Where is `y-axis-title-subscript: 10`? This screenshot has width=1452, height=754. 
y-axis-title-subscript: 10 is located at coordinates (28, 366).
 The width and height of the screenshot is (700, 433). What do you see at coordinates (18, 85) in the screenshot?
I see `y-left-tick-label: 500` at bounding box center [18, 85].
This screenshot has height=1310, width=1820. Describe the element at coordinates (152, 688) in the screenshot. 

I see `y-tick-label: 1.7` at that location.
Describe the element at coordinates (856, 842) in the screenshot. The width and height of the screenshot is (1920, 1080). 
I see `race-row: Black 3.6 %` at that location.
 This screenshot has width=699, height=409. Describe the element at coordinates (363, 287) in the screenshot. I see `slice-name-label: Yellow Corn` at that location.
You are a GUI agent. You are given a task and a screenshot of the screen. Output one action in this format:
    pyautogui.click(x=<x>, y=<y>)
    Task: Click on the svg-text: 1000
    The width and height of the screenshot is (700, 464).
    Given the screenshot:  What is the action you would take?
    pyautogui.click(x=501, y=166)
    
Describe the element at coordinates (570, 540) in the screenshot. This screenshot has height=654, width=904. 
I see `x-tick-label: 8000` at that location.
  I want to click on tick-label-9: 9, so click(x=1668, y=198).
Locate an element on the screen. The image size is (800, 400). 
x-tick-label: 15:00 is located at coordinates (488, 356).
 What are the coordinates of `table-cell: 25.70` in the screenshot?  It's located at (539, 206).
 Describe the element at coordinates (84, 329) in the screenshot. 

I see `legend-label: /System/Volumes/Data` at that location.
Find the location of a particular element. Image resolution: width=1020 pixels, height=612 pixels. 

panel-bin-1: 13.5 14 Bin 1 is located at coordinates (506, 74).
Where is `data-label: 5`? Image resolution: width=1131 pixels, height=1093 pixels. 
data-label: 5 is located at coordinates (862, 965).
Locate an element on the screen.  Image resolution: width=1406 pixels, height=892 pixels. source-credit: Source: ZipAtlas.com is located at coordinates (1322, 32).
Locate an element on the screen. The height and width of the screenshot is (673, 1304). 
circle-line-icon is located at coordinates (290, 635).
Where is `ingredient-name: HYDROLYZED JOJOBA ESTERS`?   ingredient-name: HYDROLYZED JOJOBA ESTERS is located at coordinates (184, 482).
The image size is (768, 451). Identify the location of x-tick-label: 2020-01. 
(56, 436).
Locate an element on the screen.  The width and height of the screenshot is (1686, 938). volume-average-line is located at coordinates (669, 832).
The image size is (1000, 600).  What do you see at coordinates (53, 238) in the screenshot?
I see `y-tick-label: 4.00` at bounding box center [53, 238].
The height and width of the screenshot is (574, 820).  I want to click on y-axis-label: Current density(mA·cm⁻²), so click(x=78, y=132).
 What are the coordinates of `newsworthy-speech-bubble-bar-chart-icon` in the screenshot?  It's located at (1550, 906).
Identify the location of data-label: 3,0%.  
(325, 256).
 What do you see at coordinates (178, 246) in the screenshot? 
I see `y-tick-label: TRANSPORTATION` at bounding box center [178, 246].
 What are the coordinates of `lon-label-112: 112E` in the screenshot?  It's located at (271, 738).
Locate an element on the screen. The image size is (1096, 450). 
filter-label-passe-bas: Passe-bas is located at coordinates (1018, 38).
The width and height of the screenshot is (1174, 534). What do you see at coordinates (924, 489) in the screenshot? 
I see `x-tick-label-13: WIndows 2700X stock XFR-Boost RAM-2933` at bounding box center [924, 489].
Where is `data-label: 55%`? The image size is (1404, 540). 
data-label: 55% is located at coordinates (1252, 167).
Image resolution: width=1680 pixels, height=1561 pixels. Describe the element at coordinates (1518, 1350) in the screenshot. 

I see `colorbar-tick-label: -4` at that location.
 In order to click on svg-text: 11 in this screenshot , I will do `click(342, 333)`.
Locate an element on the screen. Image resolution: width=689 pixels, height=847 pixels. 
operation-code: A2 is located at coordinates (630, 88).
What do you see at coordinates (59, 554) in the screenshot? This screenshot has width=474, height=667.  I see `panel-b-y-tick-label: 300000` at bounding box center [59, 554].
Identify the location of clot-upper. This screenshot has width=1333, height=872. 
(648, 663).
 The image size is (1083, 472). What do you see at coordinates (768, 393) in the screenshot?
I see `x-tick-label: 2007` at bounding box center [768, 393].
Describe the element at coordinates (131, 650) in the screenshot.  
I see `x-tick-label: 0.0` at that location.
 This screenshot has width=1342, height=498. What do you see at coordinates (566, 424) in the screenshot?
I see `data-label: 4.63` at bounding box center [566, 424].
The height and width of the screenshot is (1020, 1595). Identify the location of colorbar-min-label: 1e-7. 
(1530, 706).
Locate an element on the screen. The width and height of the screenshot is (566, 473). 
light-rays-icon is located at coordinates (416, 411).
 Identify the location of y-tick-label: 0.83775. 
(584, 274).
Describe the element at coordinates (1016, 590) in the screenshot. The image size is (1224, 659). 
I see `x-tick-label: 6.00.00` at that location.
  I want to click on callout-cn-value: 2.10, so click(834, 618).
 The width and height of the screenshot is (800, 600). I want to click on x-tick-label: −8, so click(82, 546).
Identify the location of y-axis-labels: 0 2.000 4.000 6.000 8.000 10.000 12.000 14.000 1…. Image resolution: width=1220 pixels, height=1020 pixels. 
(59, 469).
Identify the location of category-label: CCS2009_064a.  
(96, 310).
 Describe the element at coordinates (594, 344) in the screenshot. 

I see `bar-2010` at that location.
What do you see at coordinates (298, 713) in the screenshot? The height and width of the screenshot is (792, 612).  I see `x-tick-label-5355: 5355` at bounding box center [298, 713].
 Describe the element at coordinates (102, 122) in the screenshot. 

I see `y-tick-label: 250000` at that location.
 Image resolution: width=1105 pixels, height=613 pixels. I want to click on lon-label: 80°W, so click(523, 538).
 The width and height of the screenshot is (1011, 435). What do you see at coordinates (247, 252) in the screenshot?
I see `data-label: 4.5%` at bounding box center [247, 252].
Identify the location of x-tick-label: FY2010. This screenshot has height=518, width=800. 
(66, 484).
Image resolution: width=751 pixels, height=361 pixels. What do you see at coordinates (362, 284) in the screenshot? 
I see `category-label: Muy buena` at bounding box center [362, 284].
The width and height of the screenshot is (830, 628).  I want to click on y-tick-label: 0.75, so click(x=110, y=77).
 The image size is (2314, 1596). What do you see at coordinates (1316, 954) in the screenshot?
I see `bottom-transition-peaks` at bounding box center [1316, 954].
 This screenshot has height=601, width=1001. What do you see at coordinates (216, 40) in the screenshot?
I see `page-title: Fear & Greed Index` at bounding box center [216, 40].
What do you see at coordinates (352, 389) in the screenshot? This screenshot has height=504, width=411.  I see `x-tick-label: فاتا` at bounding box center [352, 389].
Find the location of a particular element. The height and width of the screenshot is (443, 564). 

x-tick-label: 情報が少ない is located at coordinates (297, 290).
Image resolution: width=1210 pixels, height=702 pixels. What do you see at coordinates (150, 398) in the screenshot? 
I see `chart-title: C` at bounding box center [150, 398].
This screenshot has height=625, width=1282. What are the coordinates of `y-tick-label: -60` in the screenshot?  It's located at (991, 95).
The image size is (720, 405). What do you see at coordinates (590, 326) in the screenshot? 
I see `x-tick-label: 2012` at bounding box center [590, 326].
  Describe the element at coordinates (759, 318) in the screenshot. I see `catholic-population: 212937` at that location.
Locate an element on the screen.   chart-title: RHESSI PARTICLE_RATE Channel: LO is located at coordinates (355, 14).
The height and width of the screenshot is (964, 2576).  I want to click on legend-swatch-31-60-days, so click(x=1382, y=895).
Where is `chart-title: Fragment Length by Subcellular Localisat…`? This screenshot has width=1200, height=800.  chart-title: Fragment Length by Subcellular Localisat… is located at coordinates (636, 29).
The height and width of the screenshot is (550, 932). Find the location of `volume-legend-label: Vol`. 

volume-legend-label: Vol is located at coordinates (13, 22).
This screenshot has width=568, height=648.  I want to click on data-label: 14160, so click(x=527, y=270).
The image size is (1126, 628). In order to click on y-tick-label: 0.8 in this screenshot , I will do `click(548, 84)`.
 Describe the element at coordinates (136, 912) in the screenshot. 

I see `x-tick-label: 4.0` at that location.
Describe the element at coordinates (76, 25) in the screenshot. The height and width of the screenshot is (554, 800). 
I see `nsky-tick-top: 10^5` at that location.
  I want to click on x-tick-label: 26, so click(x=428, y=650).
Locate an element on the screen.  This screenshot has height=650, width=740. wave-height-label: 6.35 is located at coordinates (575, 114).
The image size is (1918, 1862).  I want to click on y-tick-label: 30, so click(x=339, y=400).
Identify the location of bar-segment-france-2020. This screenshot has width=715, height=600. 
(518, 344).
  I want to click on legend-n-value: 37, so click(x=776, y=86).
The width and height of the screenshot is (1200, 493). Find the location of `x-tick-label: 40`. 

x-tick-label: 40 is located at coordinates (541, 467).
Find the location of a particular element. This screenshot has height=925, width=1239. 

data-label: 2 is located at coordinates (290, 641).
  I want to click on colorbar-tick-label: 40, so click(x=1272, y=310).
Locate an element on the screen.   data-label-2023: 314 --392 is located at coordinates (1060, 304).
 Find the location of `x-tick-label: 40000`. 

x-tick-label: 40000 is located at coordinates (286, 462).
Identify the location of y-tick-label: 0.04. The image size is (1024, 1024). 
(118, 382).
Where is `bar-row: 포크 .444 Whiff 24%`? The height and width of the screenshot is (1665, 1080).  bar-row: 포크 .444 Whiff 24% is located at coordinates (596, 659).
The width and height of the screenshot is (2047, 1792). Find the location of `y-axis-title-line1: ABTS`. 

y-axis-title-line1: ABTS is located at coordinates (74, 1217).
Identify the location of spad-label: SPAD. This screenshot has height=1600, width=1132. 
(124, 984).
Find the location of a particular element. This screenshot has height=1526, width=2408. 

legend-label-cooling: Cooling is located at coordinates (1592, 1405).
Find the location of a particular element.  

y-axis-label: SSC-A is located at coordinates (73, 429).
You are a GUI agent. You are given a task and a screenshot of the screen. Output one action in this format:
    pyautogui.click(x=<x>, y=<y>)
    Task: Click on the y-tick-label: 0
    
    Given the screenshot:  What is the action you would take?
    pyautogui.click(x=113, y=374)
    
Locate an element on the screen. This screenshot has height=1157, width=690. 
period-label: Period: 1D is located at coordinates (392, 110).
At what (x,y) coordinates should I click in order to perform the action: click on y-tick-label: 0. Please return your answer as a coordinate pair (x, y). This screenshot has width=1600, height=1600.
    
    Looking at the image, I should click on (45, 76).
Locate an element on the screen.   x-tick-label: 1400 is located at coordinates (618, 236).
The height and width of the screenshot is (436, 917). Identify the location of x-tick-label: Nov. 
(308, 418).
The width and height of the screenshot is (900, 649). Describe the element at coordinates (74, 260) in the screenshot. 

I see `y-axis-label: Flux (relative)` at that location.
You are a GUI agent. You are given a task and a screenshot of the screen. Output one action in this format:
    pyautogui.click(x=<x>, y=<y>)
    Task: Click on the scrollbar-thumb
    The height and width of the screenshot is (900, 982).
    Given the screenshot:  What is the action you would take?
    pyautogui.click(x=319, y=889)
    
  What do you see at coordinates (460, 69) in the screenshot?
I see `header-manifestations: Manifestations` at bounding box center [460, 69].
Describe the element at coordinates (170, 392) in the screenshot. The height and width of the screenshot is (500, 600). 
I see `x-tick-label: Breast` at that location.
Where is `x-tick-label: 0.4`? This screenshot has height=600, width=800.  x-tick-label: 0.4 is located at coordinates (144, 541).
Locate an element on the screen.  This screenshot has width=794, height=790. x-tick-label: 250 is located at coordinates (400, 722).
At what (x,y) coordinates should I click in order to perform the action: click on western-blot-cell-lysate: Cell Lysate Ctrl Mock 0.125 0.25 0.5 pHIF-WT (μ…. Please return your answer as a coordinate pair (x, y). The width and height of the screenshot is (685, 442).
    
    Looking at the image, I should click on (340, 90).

== Request ==
Reproduce verbatim the rows above, starting at the line that contains "Describe the element at coordinates (102, 122)" and ending at the line that contains "Image resolution: width=1105", with both of those lines included.

== Response to this task ==
 Describe the element at coordinates (102, 122) in the screenshot. 

I see `y-tick-label: 250000` at that location.
 Image resolution: width=1105 pixels, height=613 pixels. I want to click on lon-label: 80°W, so click(523, 538).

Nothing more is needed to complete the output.